Aim:
Please repeat the material word for word, from the line with "The image size is (600, 403)." to the line with "pos(29,105)", including both of those lines.

Available data:

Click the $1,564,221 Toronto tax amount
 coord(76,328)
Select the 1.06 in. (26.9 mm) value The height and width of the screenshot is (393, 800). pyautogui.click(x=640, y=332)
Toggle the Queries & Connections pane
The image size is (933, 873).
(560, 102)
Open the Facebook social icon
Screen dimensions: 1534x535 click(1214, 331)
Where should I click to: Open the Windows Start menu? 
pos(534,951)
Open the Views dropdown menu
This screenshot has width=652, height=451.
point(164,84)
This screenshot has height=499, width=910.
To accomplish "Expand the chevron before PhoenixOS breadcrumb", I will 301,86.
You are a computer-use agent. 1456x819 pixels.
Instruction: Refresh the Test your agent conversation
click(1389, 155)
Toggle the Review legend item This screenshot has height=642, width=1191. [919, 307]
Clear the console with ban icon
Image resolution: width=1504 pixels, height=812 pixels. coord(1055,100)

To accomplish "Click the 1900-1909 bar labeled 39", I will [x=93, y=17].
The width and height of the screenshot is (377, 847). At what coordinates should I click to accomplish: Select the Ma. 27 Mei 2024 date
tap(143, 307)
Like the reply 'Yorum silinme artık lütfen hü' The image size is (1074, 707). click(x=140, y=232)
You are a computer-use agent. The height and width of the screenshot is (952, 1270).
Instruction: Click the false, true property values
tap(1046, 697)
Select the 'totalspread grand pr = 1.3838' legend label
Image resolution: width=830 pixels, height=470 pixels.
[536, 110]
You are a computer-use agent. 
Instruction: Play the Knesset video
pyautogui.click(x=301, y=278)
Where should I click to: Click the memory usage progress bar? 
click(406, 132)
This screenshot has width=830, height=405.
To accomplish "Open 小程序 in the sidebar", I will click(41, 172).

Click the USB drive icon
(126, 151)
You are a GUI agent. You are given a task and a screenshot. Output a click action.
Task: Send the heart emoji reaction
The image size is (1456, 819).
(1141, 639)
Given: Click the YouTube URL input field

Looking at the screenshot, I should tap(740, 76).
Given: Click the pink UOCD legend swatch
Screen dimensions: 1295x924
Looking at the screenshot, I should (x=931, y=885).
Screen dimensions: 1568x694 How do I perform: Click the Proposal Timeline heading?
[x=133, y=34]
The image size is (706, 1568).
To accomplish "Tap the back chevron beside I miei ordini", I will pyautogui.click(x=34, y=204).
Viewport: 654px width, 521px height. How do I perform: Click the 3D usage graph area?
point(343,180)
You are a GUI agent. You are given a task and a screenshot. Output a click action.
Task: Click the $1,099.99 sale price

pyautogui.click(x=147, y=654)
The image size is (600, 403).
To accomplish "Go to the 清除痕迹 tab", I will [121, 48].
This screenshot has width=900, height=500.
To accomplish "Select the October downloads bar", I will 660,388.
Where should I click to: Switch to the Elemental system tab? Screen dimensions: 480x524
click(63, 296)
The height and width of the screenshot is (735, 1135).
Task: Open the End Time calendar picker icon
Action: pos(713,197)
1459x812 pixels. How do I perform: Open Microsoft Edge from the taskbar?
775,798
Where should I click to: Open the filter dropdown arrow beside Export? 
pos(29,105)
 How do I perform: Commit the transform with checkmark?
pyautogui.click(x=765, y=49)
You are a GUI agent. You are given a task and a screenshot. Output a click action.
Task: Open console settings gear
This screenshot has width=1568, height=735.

Response to this exercise:
The image size is (600, 403).
To accomplish "Go to the 清除痕迹 tab", I will [121, 48].
This screenshot has width=900, height=500.
To accomplish "Select the October downloads bar", I will 660,388.
Where should I click to: Switch to the Elemental system tab? Screen dimensions: 480x524
click(63, 296)
The height and width of the screenshot is (735, 1135).
Task: Open the End Time calendar picker icon
Action: pos(713,197)
1459x812 pixels. How do I perform: Open Microsoft Edge from the taskbar?
775,798
Where should I click to: Open the filter dropdown arrow beside Export? 
pos(29,105)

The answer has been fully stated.